Data rows:
----------
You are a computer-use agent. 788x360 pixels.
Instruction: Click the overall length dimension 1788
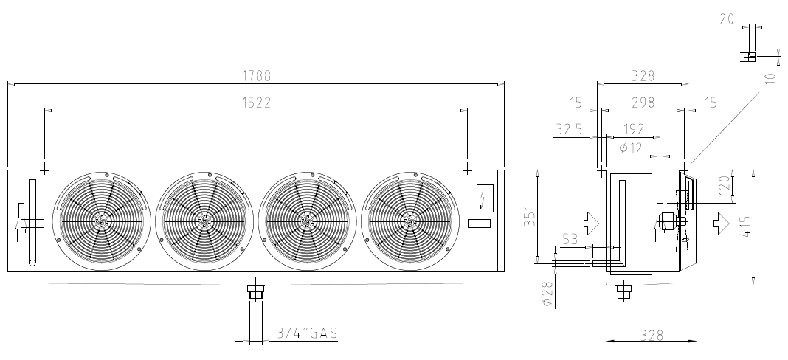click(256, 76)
----------
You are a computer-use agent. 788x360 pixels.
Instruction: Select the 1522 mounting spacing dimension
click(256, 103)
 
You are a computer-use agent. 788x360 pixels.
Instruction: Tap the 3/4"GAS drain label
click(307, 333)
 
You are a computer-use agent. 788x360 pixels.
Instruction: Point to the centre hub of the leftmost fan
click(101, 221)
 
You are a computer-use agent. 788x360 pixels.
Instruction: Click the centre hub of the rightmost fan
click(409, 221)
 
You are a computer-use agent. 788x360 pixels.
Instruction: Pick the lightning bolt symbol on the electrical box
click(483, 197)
----------
Task directions: Count the lines above that contain the string "centre", treating uppercase and lowercase as different. Reply with the number alone.

Answer for the task: 2